## [Short exercise]
Please quote the lines below word for word, starting with the line containing "Click the last grey marker near 11.4" and ending with the line containing "pyautogui.click(x=133, y=262)", both included.

## [Stored data]
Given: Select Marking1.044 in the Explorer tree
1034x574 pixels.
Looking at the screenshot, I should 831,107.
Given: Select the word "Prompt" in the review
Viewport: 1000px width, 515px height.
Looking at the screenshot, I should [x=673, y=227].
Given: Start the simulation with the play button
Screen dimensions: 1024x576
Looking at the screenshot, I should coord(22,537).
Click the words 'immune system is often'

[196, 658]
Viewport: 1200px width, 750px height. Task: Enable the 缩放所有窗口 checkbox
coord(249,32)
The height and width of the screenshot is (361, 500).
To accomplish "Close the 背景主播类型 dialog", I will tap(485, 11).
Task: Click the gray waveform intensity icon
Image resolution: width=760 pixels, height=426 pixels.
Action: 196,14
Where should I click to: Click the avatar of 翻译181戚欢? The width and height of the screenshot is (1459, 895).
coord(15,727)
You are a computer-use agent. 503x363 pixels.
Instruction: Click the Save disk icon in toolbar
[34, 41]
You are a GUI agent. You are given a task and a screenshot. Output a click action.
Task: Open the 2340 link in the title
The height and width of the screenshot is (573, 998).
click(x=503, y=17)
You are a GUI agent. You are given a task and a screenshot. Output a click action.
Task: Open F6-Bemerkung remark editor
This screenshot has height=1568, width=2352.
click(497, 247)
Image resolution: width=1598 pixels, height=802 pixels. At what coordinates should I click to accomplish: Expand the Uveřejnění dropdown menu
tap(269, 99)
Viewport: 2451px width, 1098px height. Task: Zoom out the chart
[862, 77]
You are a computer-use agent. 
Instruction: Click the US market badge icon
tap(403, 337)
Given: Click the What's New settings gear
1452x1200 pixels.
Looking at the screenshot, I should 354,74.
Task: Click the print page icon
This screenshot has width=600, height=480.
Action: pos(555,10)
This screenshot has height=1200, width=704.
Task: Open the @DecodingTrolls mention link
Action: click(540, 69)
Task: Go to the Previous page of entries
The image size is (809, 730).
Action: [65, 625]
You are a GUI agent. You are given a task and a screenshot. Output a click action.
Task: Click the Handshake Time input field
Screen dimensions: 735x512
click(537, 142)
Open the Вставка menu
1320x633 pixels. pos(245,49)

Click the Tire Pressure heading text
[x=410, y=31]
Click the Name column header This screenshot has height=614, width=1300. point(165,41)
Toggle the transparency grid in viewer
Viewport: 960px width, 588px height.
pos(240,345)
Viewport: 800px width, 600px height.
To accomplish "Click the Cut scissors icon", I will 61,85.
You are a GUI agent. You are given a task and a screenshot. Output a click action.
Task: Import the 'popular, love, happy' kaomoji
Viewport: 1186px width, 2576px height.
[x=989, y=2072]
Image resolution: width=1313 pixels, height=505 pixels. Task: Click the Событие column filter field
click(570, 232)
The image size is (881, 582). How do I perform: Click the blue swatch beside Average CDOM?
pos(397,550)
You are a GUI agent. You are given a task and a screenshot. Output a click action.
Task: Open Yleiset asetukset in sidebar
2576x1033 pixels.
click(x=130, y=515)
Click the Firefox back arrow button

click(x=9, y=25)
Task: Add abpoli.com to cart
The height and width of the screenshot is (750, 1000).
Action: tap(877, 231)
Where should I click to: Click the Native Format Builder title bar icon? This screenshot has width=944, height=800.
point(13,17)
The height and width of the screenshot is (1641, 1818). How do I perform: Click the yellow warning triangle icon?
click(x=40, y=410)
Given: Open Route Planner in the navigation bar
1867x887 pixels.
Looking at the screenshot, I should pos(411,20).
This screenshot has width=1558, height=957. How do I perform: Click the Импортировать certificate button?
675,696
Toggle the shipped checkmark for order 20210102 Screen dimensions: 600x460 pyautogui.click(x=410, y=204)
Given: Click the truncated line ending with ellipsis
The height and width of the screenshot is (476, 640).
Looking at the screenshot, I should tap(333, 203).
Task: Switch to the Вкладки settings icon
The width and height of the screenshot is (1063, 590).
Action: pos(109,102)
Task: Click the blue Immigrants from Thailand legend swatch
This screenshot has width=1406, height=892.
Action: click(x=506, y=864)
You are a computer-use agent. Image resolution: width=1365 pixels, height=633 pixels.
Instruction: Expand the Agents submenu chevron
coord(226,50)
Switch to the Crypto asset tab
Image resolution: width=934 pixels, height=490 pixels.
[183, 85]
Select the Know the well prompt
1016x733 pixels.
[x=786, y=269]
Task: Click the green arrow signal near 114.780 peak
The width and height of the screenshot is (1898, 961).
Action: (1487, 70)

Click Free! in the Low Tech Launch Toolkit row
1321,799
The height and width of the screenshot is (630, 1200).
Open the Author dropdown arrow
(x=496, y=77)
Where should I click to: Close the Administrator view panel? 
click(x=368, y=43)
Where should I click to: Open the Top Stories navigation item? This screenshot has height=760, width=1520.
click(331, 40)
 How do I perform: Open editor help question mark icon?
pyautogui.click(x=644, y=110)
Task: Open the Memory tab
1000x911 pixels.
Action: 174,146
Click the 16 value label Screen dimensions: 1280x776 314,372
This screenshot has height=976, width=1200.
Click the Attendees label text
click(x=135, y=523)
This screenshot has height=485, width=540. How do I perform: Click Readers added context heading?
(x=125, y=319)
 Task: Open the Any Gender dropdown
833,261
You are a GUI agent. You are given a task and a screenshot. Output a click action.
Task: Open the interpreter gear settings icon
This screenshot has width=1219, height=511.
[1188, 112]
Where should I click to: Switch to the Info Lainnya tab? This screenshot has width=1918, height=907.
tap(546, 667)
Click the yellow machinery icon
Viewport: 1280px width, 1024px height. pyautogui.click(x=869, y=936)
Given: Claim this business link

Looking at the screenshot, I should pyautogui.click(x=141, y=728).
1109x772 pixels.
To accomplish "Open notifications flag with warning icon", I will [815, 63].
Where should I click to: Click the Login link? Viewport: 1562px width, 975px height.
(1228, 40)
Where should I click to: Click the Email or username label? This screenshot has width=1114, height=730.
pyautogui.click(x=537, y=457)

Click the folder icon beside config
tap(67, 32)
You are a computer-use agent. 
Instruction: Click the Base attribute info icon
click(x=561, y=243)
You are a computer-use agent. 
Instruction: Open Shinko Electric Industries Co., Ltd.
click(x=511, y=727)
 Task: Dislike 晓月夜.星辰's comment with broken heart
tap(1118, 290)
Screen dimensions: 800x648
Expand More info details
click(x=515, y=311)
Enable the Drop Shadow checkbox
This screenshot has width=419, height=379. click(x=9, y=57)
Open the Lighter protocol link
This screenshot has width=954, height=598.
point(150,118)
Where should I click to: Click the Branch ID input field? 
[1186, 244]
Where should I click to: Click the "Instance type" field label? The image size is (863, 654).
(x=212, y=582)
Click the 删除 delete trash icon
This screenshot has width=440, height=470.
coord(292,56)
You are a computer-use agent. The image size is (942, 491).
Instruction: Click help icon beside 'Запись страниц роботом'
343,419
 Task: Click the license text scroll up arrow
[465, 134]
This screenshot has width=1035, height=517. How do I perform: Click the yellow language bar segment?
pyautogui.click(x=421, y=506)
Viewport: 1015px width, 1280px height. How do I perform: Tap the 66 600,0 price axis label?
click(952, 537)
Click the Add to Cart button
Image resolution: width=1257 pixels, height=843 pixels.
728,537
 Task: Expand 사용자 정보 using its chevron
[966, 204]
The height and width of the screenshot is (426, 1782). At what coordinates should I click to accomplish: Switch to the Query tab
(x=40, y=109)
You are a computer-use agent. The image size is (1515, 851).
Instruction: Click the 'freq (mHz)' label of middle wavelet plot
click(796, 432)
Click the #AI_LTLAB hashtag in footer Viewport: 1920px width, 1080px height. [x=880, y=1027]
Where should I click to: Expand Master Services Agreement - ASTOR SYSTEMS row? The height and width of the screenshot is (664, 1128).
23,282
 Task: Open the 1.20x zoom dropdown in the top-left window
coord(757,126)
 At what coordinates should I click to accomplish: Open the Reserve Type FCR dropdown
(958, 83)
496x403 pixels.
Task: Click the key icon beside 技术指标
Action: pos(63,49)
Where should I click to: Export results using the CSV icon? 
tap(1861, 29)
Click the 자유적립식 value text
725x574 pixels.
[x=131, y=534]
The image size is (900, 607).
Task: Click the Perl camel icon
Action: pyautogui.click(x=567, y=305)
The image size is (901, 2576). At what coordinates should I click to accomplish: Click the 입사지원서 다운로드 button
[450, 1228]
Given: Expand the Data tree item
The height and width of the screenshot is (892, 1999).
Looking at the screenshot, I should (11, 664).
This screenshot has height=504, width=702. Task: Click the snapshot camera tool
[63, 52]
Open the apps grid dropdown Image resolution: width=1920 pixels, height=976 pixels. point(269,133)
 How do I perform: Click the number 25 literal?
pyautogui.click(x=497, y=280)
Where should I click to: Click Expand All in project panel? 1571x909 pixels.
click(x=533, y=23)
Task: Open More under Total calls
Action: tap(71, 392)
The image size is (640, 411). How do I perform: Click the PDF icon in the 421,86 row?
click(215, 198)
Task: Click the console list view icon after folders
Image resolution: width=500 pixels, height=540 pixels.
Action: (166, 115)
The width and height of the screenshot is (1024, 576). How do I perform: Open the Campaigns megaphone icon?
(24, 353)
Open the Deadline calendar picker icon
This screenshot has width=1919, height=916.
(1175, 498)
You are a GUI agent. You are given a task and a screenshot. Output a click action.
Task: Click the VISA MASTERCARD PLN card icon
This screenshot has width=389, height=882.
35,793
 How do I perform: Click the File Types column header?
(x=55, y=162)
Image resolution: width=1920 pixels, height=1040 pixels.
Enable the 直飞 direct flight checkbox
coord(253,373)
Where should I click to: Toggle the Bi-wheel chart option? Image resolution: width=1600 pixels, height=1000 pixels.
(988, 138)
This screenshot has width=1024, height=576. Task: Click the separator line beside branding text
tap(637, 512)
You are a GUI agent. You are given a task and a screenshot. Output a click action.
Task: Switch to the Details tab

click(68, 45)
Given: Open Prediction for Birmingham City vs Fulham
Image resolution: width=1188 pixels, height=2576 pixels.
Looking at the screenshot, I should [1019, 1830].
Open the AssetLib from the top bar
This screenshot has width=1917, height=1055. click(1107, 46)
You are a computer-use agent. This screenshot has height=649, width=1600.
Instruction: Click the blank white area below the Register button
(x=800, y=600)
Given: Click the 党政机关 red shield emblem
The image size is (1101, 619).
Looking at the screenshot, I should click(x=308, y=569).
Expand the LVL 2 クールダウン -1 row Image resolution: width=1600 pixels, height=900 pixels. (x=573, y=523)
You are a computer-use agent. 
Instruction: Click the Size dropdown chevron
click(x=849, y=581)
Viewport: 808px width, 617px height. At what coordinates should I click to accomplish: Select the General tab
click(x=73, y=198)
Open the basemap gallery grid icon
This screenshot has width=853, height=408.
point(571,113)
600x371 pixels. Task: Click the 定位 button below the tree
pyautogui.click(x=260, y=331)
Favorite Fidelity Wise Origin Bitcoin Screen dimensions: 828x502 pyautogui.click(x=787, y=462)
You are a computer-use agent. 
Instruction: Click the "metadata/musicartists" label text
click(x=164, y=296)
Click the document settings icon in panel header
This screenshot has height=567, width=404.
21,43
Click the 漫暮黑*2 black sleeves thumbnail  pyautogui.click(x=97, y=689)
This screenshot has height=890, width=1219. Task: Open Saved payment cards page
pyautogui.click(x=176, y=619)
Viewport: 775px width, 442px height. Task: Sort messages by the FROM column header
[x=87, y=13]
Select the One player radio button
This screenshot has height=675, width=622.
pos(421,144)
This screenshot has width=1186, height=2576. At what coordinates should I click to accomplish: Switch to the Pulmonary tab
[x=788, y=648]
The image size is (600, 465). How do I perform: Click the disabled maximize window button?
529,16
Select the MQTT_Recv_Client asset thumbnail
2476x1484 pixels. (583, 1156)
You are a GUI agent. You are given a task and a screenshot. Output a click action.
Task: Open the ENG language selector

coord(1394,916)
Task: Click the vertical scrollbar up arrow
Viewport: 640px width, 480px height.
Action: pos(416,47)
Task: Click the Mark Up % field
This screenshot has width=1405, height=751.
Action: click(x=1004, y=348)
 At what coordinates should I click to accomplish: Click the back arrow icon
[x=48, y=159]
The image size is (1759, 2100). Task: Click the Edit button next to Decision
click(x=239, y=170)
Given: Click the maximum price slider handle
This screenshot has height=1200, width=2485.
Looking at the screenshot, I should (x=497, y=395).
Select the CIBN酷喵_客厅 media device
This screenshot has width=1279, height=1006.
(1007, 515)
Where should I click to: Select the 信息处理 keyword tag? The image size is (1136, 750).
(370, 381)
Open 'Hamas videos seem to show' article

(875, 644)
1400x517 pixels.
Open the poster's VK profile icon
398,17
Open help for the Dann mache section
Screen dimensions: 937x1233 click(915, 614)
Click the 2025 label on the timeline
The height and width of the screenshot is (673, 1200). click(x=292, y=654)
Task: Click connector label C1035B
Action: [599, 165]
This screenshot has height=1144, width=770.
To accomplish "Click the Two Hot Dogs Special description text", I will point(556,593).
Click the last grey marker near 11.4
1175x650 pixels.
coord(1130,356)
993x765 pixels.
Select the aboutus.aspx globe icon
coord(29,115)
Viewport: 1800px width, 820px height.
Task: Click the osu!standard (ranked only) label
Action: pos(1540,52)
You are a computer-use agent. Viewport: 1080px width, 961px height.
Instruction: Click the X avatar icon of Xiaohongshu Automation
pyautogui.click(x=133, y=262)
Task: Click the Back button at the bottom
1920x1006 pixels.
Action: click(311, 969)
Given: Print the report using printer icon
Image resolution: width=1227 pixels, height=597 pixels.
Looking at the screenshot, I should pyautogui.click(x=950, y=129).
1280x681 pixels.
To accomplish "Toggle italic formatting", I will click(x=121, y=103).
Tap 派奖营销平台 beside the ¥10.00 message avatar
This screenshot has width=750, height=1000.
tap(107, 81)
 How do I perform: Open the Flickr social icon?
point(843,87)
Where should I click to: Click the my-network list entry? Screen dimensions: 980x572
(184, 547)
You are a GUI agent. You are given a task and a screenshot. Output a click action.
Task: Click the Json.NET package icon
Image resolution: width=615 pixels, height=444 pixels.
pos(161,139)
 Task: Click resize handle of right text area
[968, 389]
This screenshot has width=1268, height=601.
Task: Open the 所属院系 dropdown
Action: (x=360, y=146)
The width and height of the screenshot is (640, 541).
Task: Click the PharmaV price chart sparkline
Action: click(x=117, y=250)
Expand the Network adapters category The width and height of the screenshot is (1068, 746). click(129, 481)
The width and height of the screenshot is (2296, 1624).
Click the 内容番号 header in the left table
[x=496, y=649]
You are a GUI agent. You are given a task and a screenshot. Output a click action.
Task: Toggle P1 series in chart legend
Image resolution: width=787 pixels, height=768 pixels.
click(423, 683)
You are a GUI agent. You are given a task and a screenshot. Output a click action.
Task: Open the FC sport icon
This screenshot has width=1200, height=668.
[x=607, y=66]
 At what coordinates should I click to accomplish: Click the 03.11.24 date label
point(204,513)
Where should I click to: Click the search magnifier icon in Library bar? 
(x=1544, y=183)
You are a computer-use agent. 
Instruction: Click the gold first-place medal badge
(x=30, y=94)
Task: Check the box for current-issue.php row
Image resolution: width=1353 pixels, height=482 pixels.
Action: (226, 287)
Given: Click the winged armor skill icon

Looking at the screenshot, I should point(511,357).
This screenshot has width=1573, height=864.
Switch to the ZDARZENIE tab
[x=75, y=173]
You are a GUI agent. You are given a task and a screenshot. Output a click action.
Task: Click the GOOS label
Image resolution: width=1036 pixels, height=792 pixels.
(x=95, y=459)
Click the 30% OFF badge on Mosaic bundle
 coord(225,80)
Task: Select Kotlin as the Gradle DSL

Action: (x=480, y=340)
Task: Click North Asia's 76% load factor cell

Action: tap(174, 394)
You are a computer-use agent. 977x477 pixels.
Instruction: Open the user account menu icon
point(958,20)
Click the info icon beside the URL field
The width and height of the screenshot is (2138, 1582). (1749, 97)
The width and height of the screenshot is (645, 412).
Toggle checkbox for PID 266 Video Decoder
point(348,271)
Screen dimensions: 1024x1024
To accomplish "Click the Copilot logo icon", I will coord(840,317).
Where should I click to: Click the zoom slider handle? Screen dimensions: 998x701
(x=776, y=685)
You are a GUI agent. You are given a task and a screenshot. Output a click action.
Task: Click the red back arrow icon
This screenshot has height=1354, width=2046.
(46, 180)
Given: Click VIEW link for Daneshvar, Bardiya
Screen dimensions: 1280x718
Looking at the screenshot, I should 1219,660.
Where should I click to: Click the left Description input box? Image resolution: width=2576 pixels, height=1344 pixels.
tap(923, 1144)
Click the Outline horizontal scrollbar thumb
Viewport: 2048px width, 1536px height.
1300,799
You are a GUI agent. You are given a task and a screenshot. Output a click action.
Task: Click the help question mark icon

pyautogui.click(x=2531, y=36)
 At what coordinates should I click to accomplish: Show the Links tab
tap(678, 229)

## [The solution]
Click the last grey marker near 11.4
1175x650 pixels.
coord(1130,356)
993x765 pixels.
Select the aboutus.aspx globe icon
coord(29,115)
Viewport: 1800px width, 820px height.
Task: Click the osu!standard (ranked only) label
Action: pos(1540,52)
You are a computer-use agent. Viewport: 1080px width, 961px height.
Instruction: Click the X avatar icon of Xiaohongshu Automation
pyautogui.click(x=133, y=262)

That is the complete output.